After talking through how to open sterile equipment and materials, Clarke-Pearson reviewed basic suture technique, including which hand to hold the instrument in, at what angle, and where to grasp the nylon. She also explained the different types of sutures. And then she went step by step through the process of putting in a suture.
At each step, she would pause and the students would work independently, with some trying sutures for the very first time and other members using this session to get in more practice. Clarke-Pearson observed each student as they worked, offering tips for adjustments and overall encouragement.
“I practiced this for decades,” she said, as she rounded the room, showing students how to change their hand positioning, tie off the nylon and generally offering encouraging words. “Once you get used to it, suturing becomes second-nature,” she said to another member.

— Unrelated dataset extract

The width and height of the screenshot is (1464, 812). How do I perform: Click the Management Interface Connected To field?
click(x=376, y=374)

“I really enjoyed working with the students,” said Clarke-Pearson. “I was very impressed with how quickly they picked up on various techniques. I hope I can do more of this type of hands-on teaching this spring.”
Julia Hlousek ‘24, co-president of the Introduction to Medical Studies Club, helped set up this event and thought it was a great success. “Everyone definitely learned something,” she said. “The setup worked really well because after Dr. Emily talked us through a step, everyone could work on their own with their own suture kit while she went around and gave us feedback.”

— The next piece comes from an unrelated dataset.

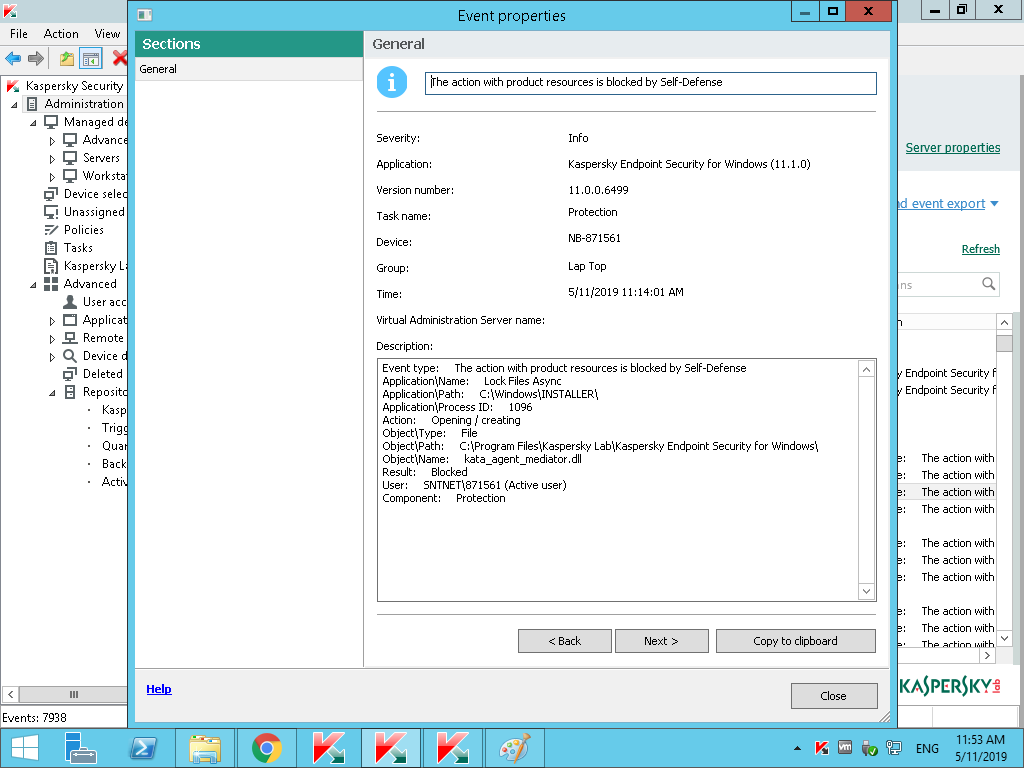Screen dimensions: 1024x768
Task: Select the Policies node in tree
Action: (x=83, y=230)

Clarke-Pearson is a Board-Certified plastic surgeon who specializes in cosmetic surgeries. She earned her Doctor of Medicine from Brown University Medical School and then went on to complete a plastic surgery residency at Harvard Medical School and a microsurgery fellowship with Johns Hopkins Hospital. She now runs Charm City Plastic Surgery in Baltimore, MD.
About the Introduction to Medical Studies Club
Members of the Introduction to Medical Studies Club explore various fields in medicine, including surgical, healthcare, and first aid. The focus of this student-led club is to expand interest in medical fields within Severn by offering hands-on learning, hosting guest speakers, and visiting local doctors to continually learn about medicine and how we can help others.

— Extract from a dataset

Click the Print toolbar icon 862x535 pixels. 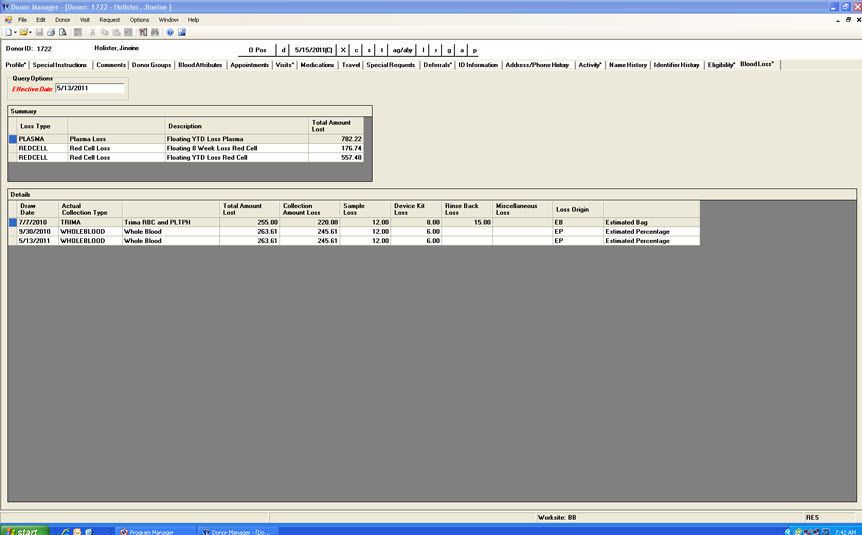tap(51, 32)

“Our main goal is really just to increase opportunities for exposure in the field to any Severn student who has an interest in medicine,” said Hlousek, who plans to study pre-med and eventually become a surgeon. “This includes traditional fields of study, like going on to become a doctor, dentist, nurse or other healthcare practitioner, but it’s also open to someone who might want to become a first-responder, or get into sports medicine, or even the business and administrative side of medicine.”
In fact, the only requirement for membership is some level of interest in medicine.
Rohan Lakhanpal ’22, co-president with Hlousek, has been a member of the Intro to Med Studies club for several years and has been instrumental in helping it evolve from a teaching club to one that focuses on hands-on learning experiences – like the suture training – and opportunities to be exposed to a wider variety of career paths. “We really wanted to club to offer more engagement,” he said, explaining that in previous years the format was centered more around in-class presentations delivered via Power Point.
Like Hlousek, Lakhanpal has already decided on a career in medicine, planning to specialize in oral maxillofacial surgery. He sees the club as a great way to learn more about all the different career pathways available in medicine, allowing students to gain exposure early – something that is beneficial when it comes to applying to medical school later on.
Other activities and initiatives that have been organized by the Intro to Med Studies club include offering CPR Certification, a field trip to a dental office where they observed a crown being molded, purchasing the suture kits to practice with and lining up guest speakers to talk about everything from what med school is like to the business of medicine.
They are also planning to arrange a field trip to a hospital, more guest speakers, and the purchase of both IV and blood draw kits for members.
The club currently has about 10-15 active members, and meets weekly. Mr. Nick DeMarte serves as the faculty advisor.